Clustering sequences with low identity
1
0
Entering edit mode
17 months ago
agata88 ▴ 840

Hi all!

I need to cluster sequences with 30-40% of identity threshold. Which tool would you recommend?

I've tried CD-HIT, but it's not recommended for such low identity. I was also searching for clustering with identity threshold in MUMmer, kalign and clustalO, but I could not find it.

Any help would be much appreciated!

Edit: I have two types of input files to cluster, basic fasta file with multiple sequences and aligned fasta file (kalign).

Best, Agata

clustering sequences • 832 views
0
Entering edit mode

Other tools that came to mind are USEARCH and VSEARCH (https://drive5.com/usearch/manual/uclust_algo.html) but they work quite similar as CD-HIT. Because of the low percentage you may need to share your end goal. Maybe others can give a better solution than clustering.

This can also be interesting but afterwards you need to do some filtering/parsing yourself:

https://drive5.com/usearch/manual/cmd_allpairs_local.html

https://drive5.com/usearch/manual/cmd_allpairs_global.html

0
Entering edit mode

Thank you for your suggestions. I've performed aligning with kalign and prepare matrix identity with clustalo. I saw that my sequences are not very similar to each other and decided to cluster them with 30-40% (which is the mean of matrix identity). CD-HIT gave me absurd results, other programs didn't have an option to type identity thresholds.

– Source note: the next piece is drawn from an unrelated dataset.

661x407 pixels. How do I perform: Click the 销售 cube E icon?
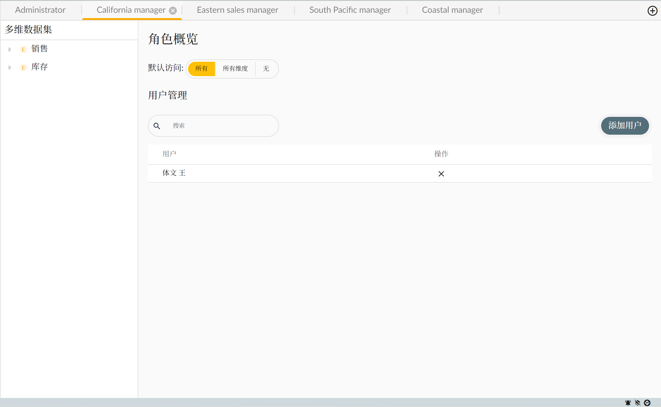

In the meantime I found this question, which is very similar to mine - Clustering sequence on similarity using percentage identity matrix I will try mentioned solutions.

Best, Agata

0
Entering edit mode

How about generating tlsh hashes of your sequences and then using the xref command for getting pairwise distances? You can then cluster the resulting distance matrix (my preferred clustering algorithm for small to medium sized sets is affinity propagation). Depending how long your sequences are, it may be more sensible to create (perhaps) exhaustive mash sketches and then calculating their pairwise distances with the dist command and again cluster the resulting distance matrix with affinity propagation or something else..

3
Entering edit mode
17 months ago
Mensur Dlakic ★ 20k

I used MMseqs2 to cluster down to 20% identity. It is multithreaded and will be reasonably fast even on large databases. If you have a really large database (> 10-50 million sequences), I suggest moving down in stepwise fashion like with CD-HIT.

0
Entering edit mode

Thank you! MMseq2 did the job!

Best, Agata